▶ Text excerpt:
Ricciardo wins F1 Italian GP after Hamilton and Verstappen crash out – as it happened!

By Daniel Harris
Daniel Ricciardo celebrates
Daniel Ricciardo celebrates Photograph: Peter Fox/Getty Images

Otherwise, enjoy the rest of the weekend. Later.

Right, that’ll be us – see you in a fortnight for Sochi. But to be going on with, here’s some football to elevate your day further.

And here’s Giles Richards on yet another beauty of a race.

It’s so great to see actual racing – it’s been a while since we’ve seen a rivalry like this, two great drivers fighting their arses off not just for points but in direct competition. Christian Horner says his team should never have been in that position because a poor pit was what caused it – Hamilton said the same – and he thinks Hamilton might’ve not left enough room. He felt he had a good car today and that a win or podium were on the cards, but notes that the main thing is that the halo did its job, making sure Hamilton stayed safe. Ultimately, he thinks it’s pretty 50/50, saying Max could’ve held back but Lewis could’ve given him more space, and sees the situation as a racing incident. He puts the pit down to human error, noting Mercedes should’ve been way out in front but messed up their stop, and says there’s a respect between the two drivers, they’re just “competitive animals” going for the world title. He’s expecting them to be side by side on the grid for the majority of the remaining races so expecting them be racing, but isn’t expecting one of them to be blamed for today’s incident. “One of those things,” is his final verdict.

Driver standings

1 Verstappen (Red Bull) 226.5

2 Hamilton (Mercedes) 221.5

3 Bottas (Mercedes) 141

4 Norris (McLaren) 132

5 Perez (Red Bull) 118

6 Leclerc (Ferrari) 104

7 Sainz Jr (Ferrari) 97.5

8 Ricciardo (McLaren) 83

Verstappen tells Sky he’s fine and that he had to go onto the grass because Hamilton cut across him. He was going for it and wanted to work with Hamilton because he wanted to race, but he didn’t expect Hamilton to continue squeezing him until he had nowhere to go because he thought Hamilton would’ve come out in front anyhow. That’s the reason they touched, he reckons, saying that you need two people to work together to prevent incidents like today’s but he doesn’t think Hamilton is up for that – though notes that they’re both professional enough to get past this.

▶ Records from a pointing dataset:

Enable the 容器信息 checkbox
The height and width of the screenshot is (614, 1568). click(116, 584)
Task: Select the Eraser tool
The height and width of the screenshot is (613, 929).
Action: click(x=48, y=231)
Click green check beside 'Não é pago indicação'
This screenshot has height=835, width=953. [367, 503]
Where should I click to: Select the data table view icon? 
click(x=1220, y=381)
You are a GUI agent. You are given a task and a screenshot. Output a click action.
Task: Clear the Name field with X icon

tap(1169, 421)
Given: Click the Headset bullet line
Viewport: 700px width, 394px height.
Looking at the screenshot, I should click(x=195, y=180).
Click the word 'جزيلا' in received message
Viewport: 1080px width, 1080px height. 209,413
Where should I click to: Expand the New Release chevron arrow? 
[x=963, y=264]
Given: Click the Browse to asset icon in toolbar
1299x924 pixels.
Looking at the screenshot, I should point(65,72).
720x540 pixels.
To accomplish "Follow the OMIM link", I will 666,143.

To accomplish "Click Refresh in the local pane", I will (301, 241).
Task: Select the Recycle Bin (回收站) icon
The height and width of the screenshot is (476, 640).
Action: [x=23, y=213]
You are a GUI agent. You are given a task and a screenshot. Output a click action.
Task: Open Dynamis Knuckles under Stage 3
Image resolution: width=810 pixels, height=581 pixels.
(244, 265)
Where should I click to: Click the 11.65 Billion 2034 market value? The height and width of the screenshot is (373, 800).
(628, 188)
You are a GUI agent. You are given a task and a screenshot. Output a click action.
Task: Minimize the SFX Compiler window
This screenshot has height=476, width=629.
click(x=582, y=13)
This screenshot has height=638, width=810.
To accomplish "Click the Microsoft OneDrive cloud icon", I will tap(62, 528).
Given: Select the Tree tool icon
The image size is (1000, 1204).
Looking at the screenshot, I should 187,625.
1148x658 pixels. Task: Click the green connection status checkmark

▶ Set of tasks:
a: In the race report's driver standings, how many points does Norris have?
b: Please rewrite the rows starting with the line containing "Given: Select the Tree tool icon" and going on through the end of the rows, changing "green" to "gray" and leaving everything else as it is.
The race report and the rows are unrelated to each other.

▶ Exercise responses:
a: 132

b:
Given: Select the Tree tool icon
The image size is (1000, 1204).
Looking at the screenshot, I should 187,625.
1148x658 pixels. Task: Click the gray connection status checkmark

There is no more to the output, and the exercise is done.